Search
Guoping Jia

Integrating K8sGPT to empower Kubernetes with AI in HPE GreenLake for Private Cloud Enterprise

July 9, 2024

This blog post describes the process to integrate K8sGPT serving a local large language model (LLM) as an artificial intelligence (AI) backend to Kubernetes (K8s) in HPE GreenLake for Private Cloud Enterprise. It explores the convergence of K8s and AI for diagnosing and triaging issues in K8s clusters and providing actionable insights and recommendations from AI for K8s management.

Overview

HPE GreenLake for Private Cloud Enterprise: Containers, one of the HPE GreenLake cloud services available on the HPE GreenLake for Private Cloud Enterprise, allows customers to create a K8s cluster and deploy containerized applications to the cluster. It provides an enterprise-grade container management service using open source K8s.

K8s is celebrated for its scalability, self-healing capabilities and compatibility, which make it a preferred choice for developers and organizations. Though K8s dramatically simplifies application deployment in containers, it adds a new set of complexities for managing, securing and troubleshooting applications. Operating K8s clusters and managing the deployed applications can present challenges.

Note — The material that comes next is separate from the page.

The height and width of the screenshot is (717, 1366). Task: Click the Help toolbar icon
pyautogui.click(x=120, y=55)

AI is a technological innovation that equips computers and machines with the ability to mimic human intelligence and problem-solving skills. These AI systems are trained on vast volumes of data, enabling them to recognize patterns and perform tasks such as solving problems in a human-like manner. The evolution of AI, especially the advent of extensive LLM models, has expanded possibilities in many sectors, including K8s. The application of AI in enhancing diagnostics and troubleshooting workflows in K8s clusters has grown considerably.

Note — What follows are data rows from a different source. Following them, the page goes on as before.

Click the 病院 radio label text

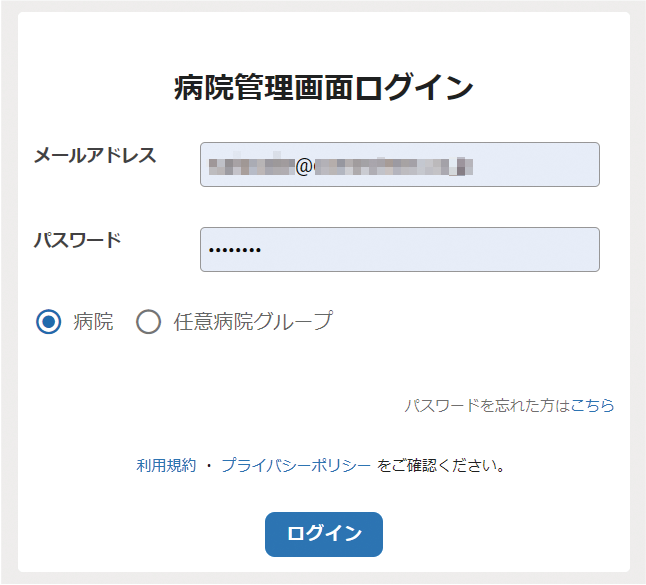93,322
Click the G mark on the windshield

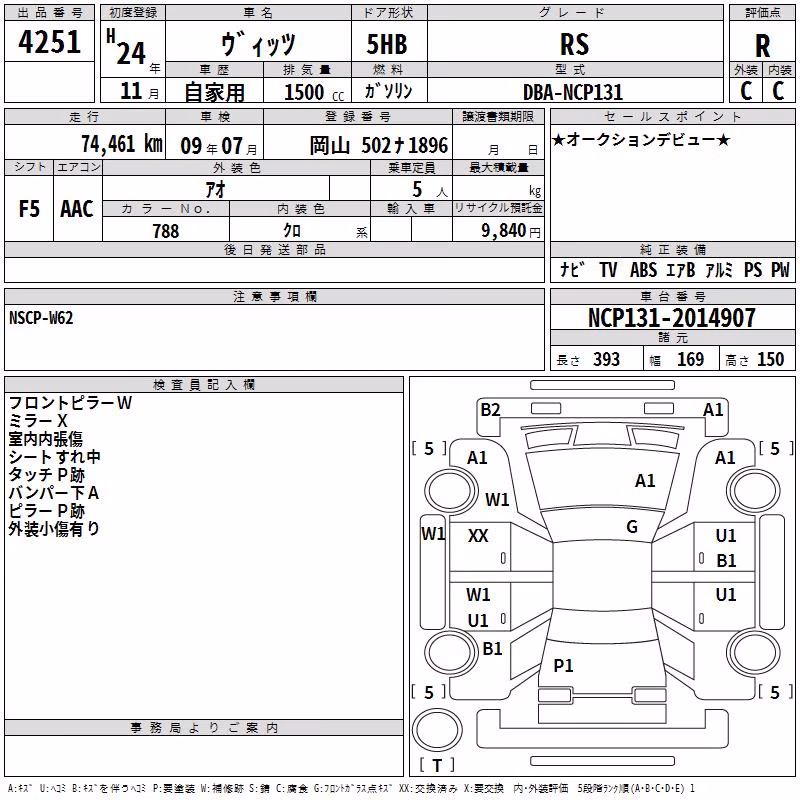click(632, 527)
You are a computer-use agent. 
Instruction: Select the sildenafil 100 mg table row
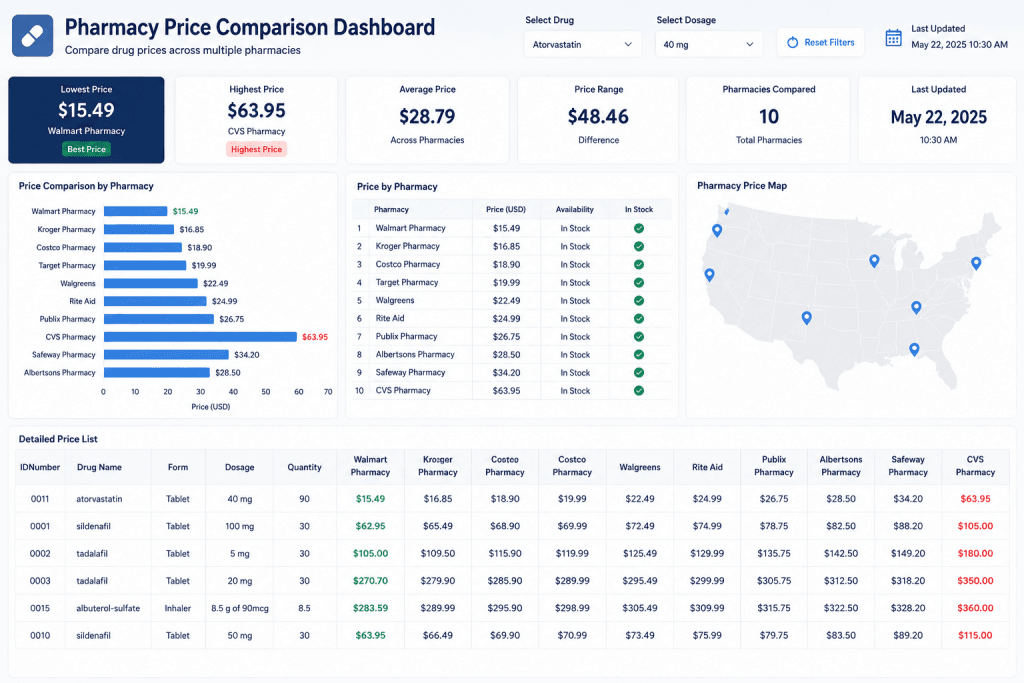pos(512,526)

This blog post explores the convergence of K8s and AI through K8sGPT, a tool for scanning the K8s cluster, diagnosing and triaging K8s issues using AI. It describes the detailed process to integrate K8sGPT with local LLM models to empower K8s in HPE GreenLake for Private Cloud Enterprise.

Prerequisites

Before starting, make sure you have the following:

  • A K8s cluster being provisioned, using HPE GreenLake Terraform provider for example, in HPE GreenLake for Private Cloud Enterprise
  • The kubectl CLI tool, together with the kubeconfig file for accessing the K8s cluster

  • Python 3.8 or higher, and pip that’s included by default in Python

K8sGPT and LocalAI

K8sGPT is an open source project designed to address common and complex issues within K8s cluster using AI. It leverages large language models (LLMs) to enhance troubleshooting, streamline processes, and improve K8s management. K8sGPT supports various AI backends (also called providers), including OpenAI, Amazon Bedrock, Azure OpenAI, Google Gemini as well as LocalAI.

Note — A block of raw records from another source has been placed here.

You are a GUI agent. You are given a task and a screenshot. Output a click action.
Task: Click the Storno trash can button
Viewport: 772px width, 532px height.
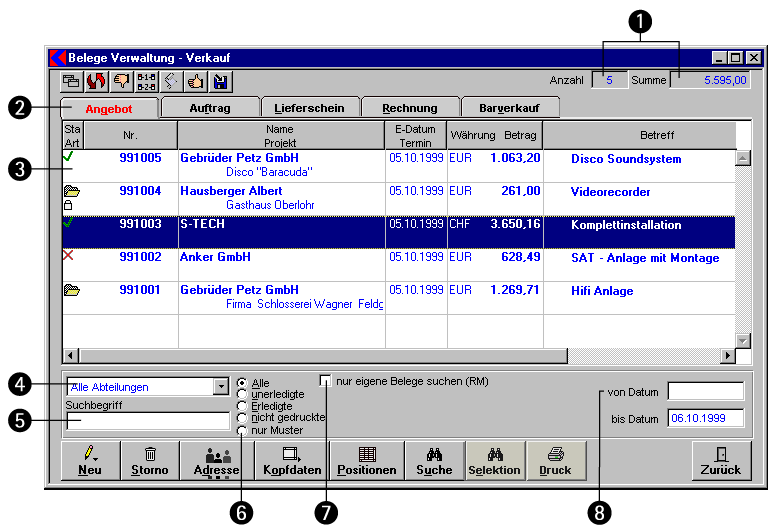coord(150,460)
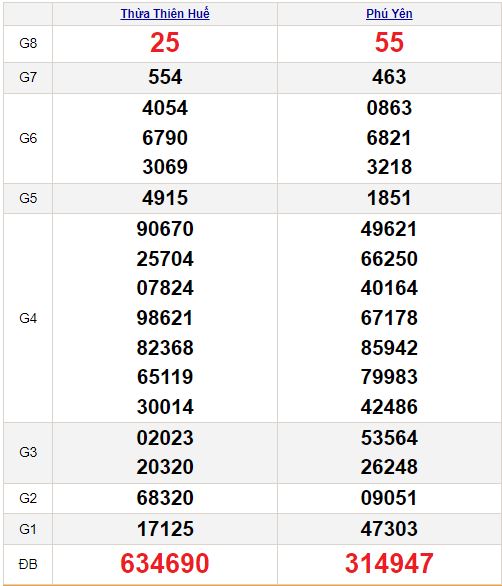Screen dimensions: 502x586
Task: Click the G1 number 47303
Action: (389, 529)
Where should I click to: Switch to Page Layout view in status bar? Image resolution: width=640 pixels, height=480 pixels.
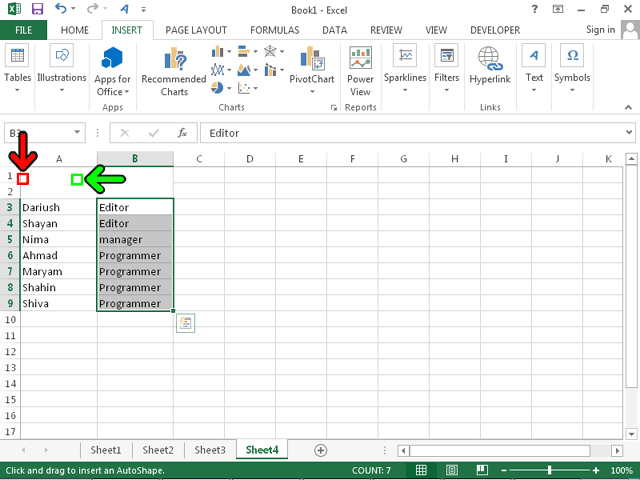(451, 470)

LocalAI is an open source project that provides an alternative to OpenAI’s offerings for local inferencing. It does not require a GPU and can run on consumer-grade hardware without high-end computing resources. By deploying AI solutions within the local infrastructure and keeping all processes in-house, it avoids the costs associated with external AI services and ensures better data sovereignty and privacy.

The following sections describe the process to deploy K8sGPT using LocalAI as its backend to empower K8s cluster with AI capabilities in HPE GreenLake for Private Cloud Enterprise.

Install K8sGPT

There are two options to install K8sGPT, as a CLI tool or as a K8s Operator in the K8s cluster. This section takes the CLI option to install K8sGPT to the Linux workstation in my local environment that's used to manage the K8s clusters. You can refer to the K8sGPT Github for additional information to install the K8sGPT as a K8s Operator or as a CLI tool on Windows or Mac. With the CLI option, the K8sGPT setup will be independent of any specific K8s cluster and it can be used for working on any existing K8s clusters. This is helpful, especially when multiple K8s clusters are created and managed in your environment. They can all work with the same K8sGPT installation.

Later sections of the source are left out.